Un balzo del 68,7 per cento. E’ quello registrato dalla spesa pubblica italiana, al netto degli interessi sul debito, dal 1997 a oggi secondo i calcoli del Centro Studi della Cgia di Mestre.
In termini assoluti l’incremento sarebbe di quasi 296 miliardi di euro:
alla fine di quest’anno le uscite, sempre al netto degli interessi,
ammonteranno così a 726,6 miliardi.
Per contro, le entrate fiscali che comprendono solo tasse, imposte,
tributi e contributi pagati dagli italiani sono cresciute del 52,7 per
cento. E a fronte di un aumento di 240,8 miliardi, il gettito
complessivo nel 2013 ammonterà a 698,26 miliardi. Nel periodo
considerato l’incremento è stato del 58,8 per cento.
Analizzando l’andamento delle tasse locali,
poi, emerge una letterale esplosione: +204,3% (per un incremento di
74,4 miliardi), con un gettito che nel 2013 sfiorerà i 111 miliardi.
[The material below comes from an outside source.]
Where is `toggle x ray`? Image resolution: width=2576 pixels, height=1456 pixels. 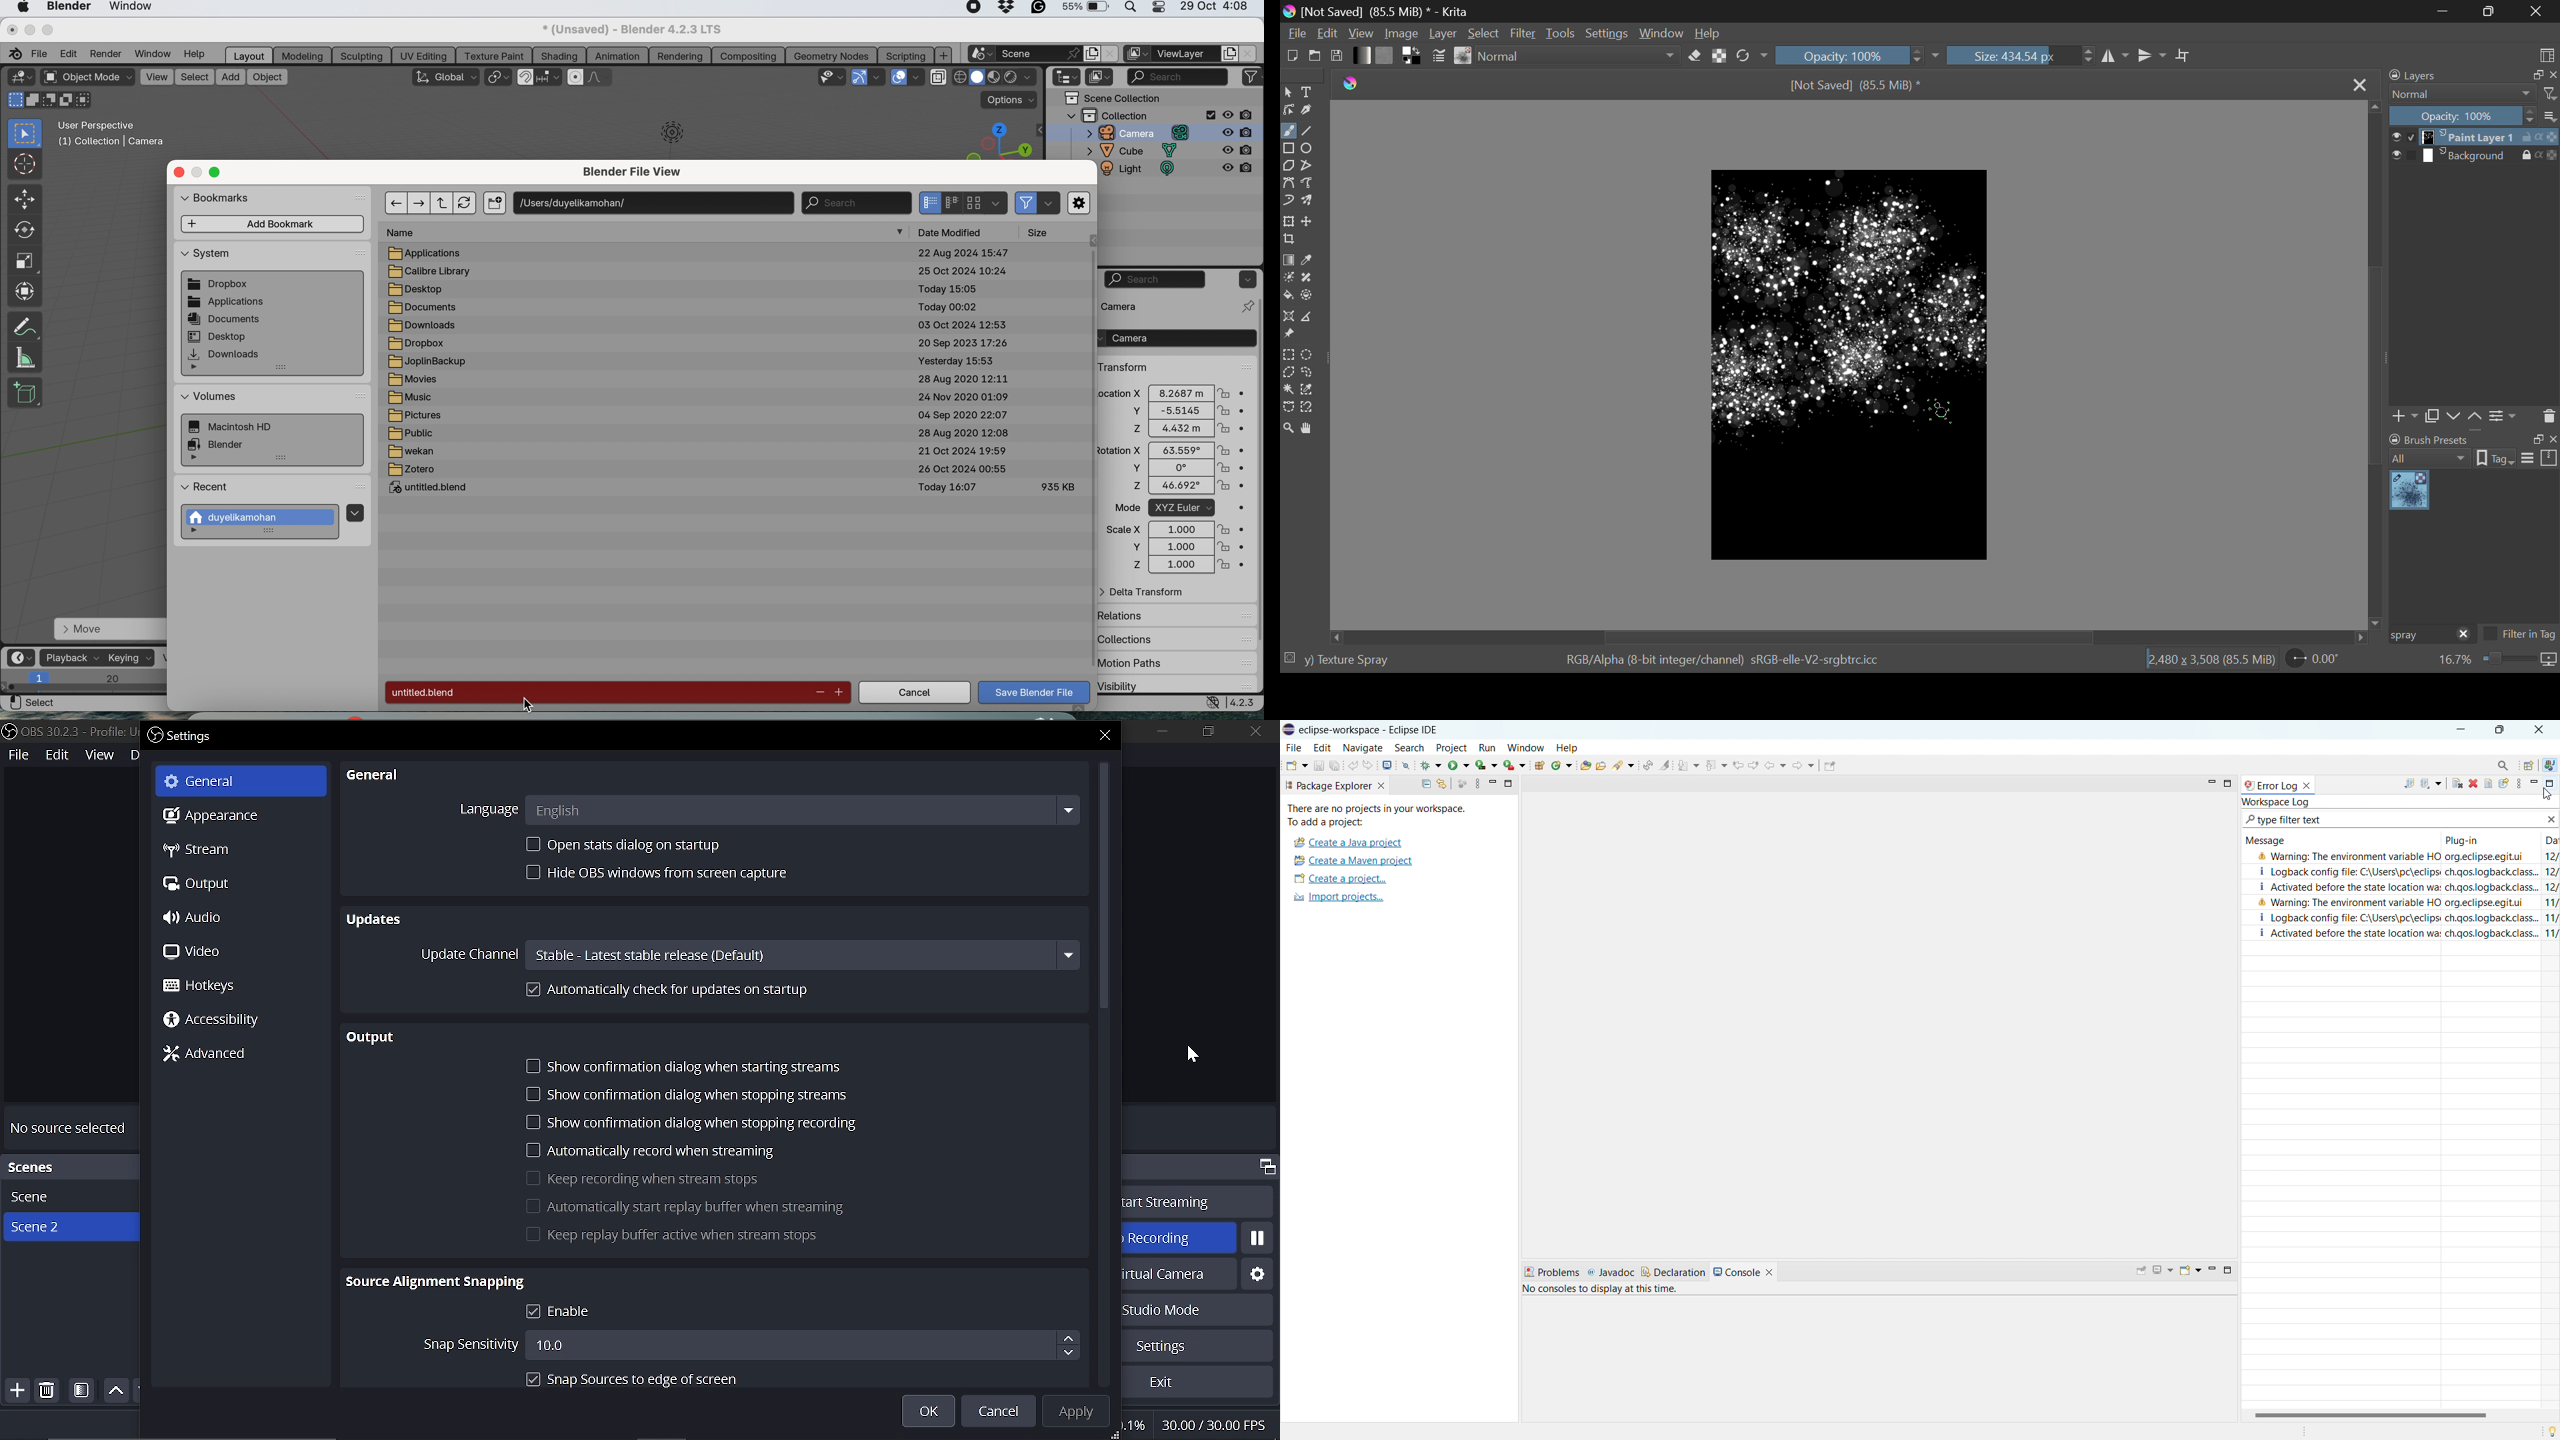
toggle x ray is located at coordinates (938, 79).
Quelle centrali, invece, sono cresciute “solo” del 38,8% (+102,6
miliardi), anche se nel 2013 le entrate di competenza dello Stato
ammonteranno a ben 367 miliardi di euro. Tutti gli importi, sottolinea
la Cgia, sono a prezzi correnti (ovvero, includono
anche l’inflazione). In linea generale lo studio afferma che lo scenario
emerso da questa analisi vede che la spesa pubblica, al netto degli
interessi, ha viaggiato ad una velocità superiore a quella registrata dalle entrate fiscali, anche se a livello locale la tassazione ha subito una vera e propria impennata.
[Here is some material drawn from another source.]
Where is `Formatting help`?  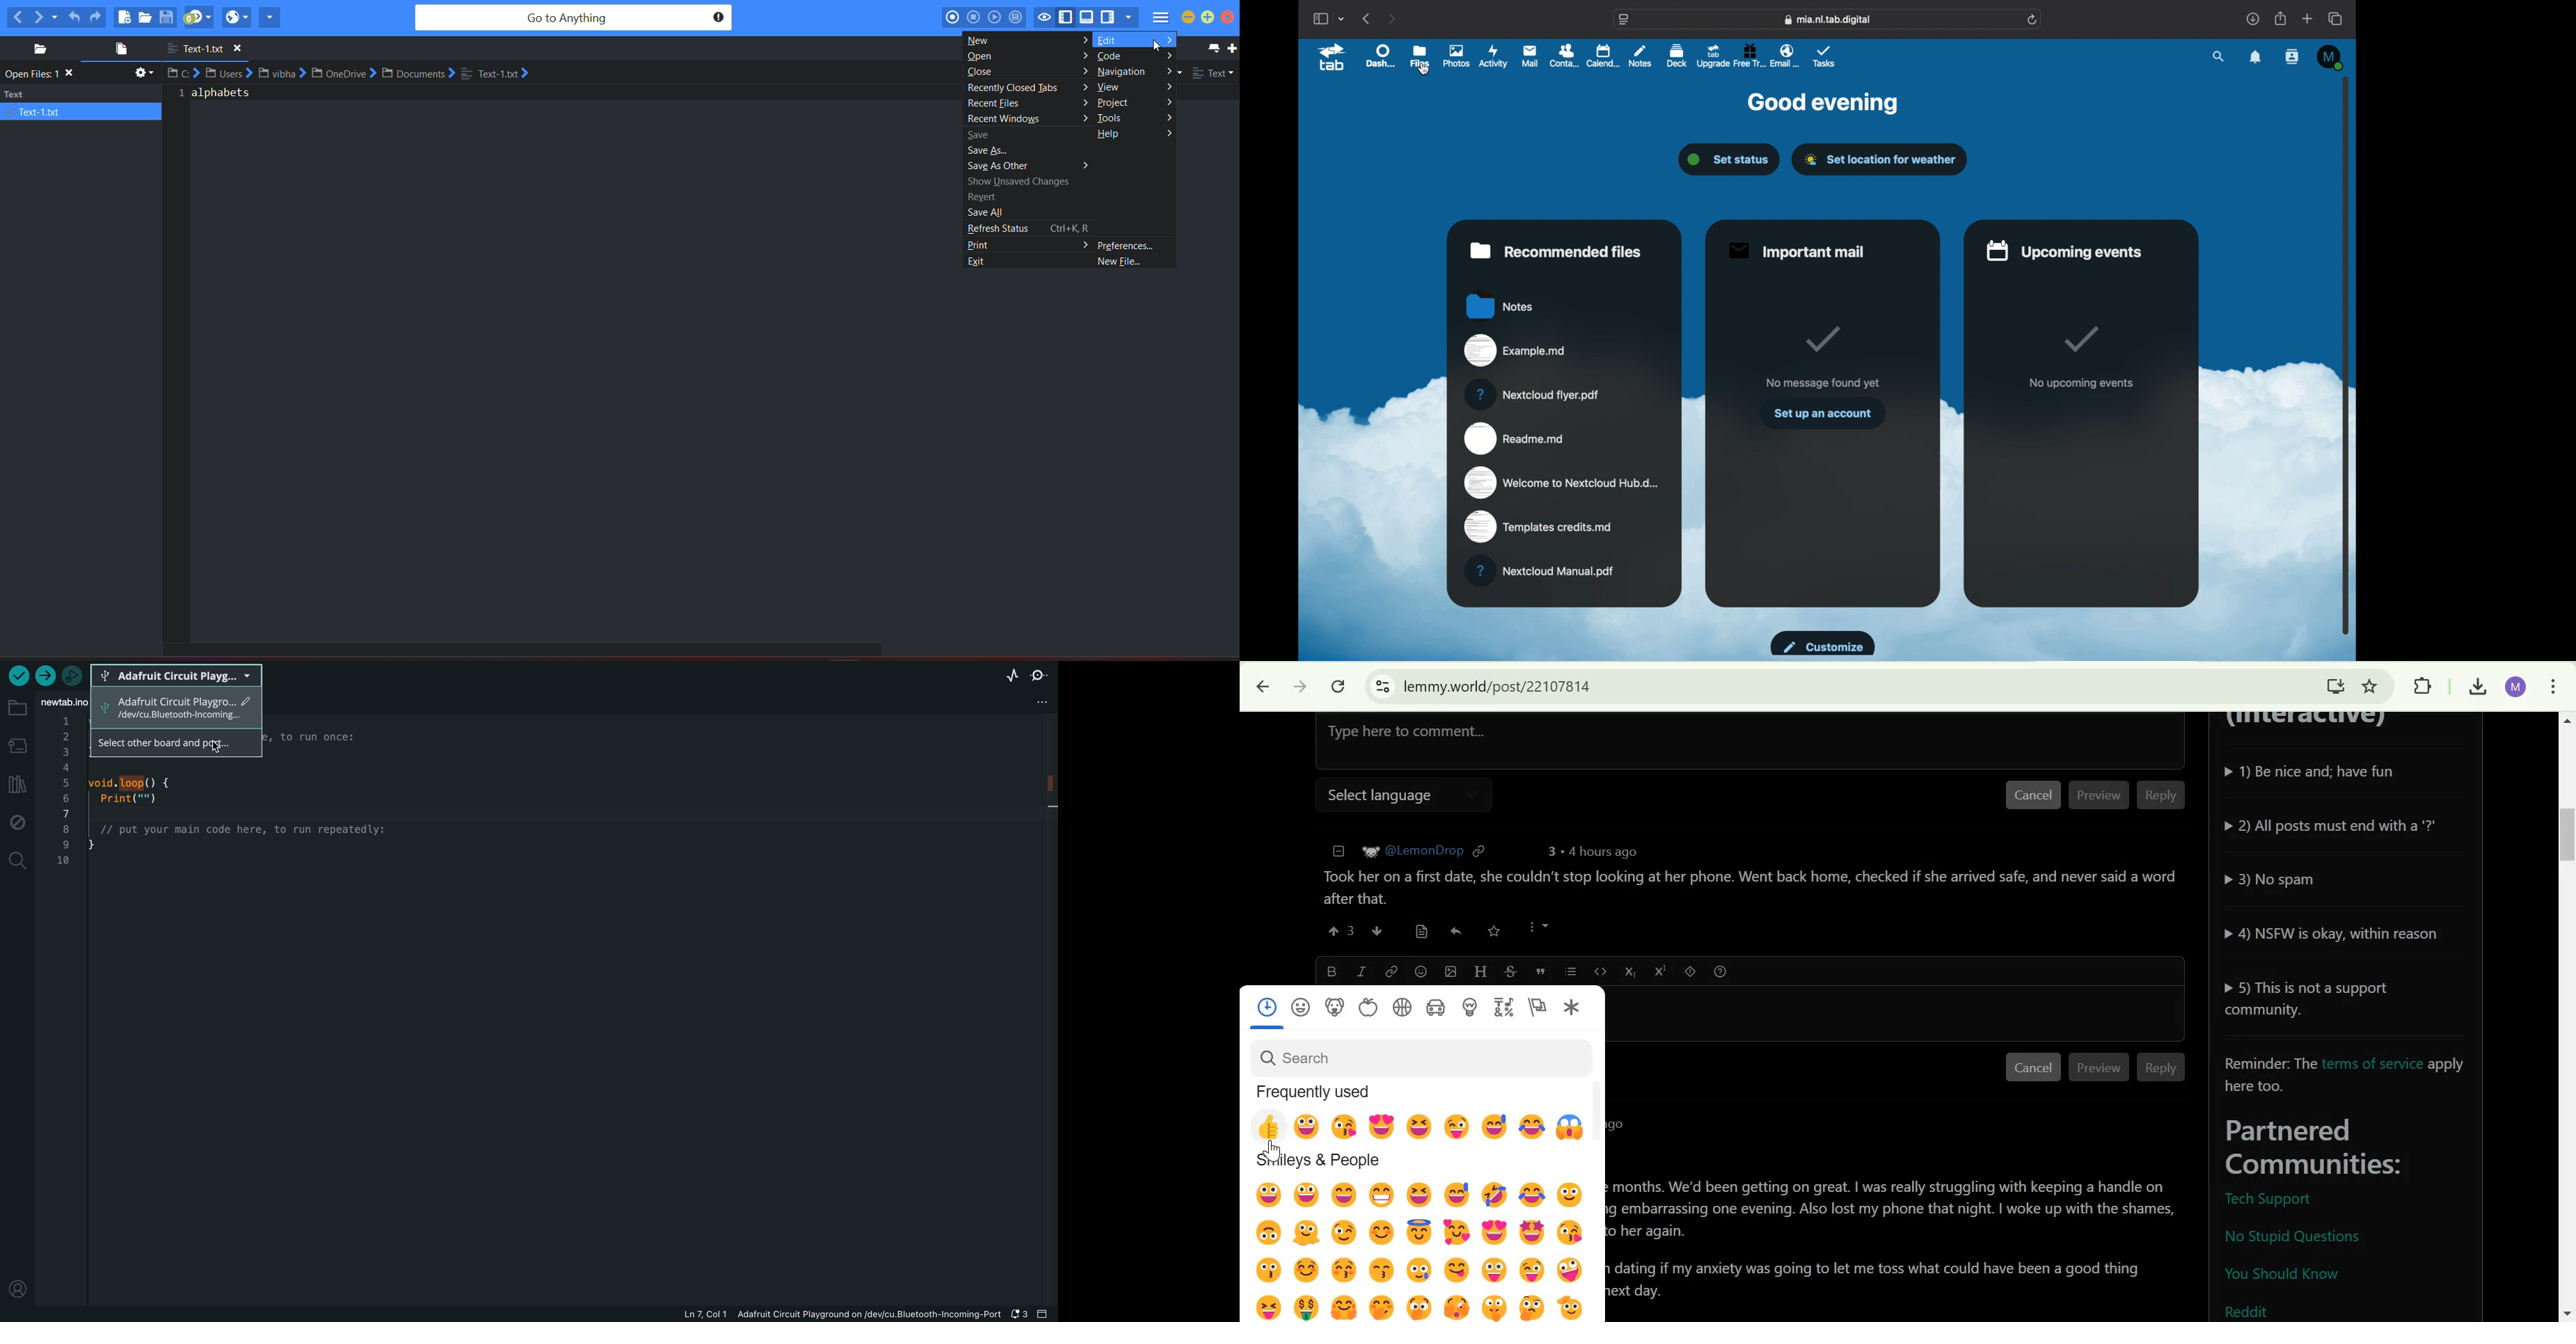
Formatting help is located at coordinates (1720, 971).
Ciò ha contribuito ad aumentare il carico fiscale generale,
portandolo a toccare un livello mai raggiunto in passato; in aggiunta,
alla luce di una spesa pubblica complessiva che in questi anni è sempre
stata superiore al totale delle entrate finali, la dimensione del nostro
debito pubblico è continuata a crescere in maniera
allarmante. L’anno di partenza di questa rilevazione, fa notare Cgia,
coincide con l’approvazione della prima legge Bassanini
che diede avvio al federalismo amministrativo e alla semplificazione
burocratica. “Appare evidente – dice il segretario della Cgia Giuseppe Bortolussi
– che qualcosa non ha funzionato. Se i rapporti tra i cittadini e la
Pubblica amministrazione sono oggettivamente migliorati, in materia di
federalismo le leggi Bassanini e le riforme che sono state realizzate
successivamente non hanno partorito i risultati che tutti ci
aspettavamo”.
E intanto l’Italia è uscita dalla mappa delle Regioni più competitive d’Europa. L’Indice 2013 della Commissione Ue
segnala infatti come la cosiddetta “blue banana”, dorsale economica che
collegava la grande Londra alla Lombardia (unica regione italiana a
rientrarvi), via Benelux e Baviera, “abbia cambiato forma”. Rispetto
alla prima edizione,del 2010, l’Indice di competitività regionale mostra
di fatto una morfologia più policentrica con regioni forti soprattutto
laddove si trovano le capitali o aree metropolitane. E se a capitanare
la classifica sono Utrecht (Olanda), seguita dalla grande London (GB); Berkshire-Buckinghamshire-Oxfordshire (GB) e Stoccolma (Svezia), la Lombardia non compare nella lista delle prime 100, scivolando al posto numero 128.
Fonte
Peccato che l'autore dell'articolo non abbia colto l'occasione per sottolineare che l'esplosione della spesa pubblica sia andata di pari passo con la drastica diminuzione dei dipendenti pubblici e la precarizzazione di una fascia sempre più grande di "dipendenti dello stato".
Sarà che ai borghesi non va a genio il fatto che la spesa pubblica non sia il prodotto degli imboscati che lavorano negli uffici statali di ogni genere e grado?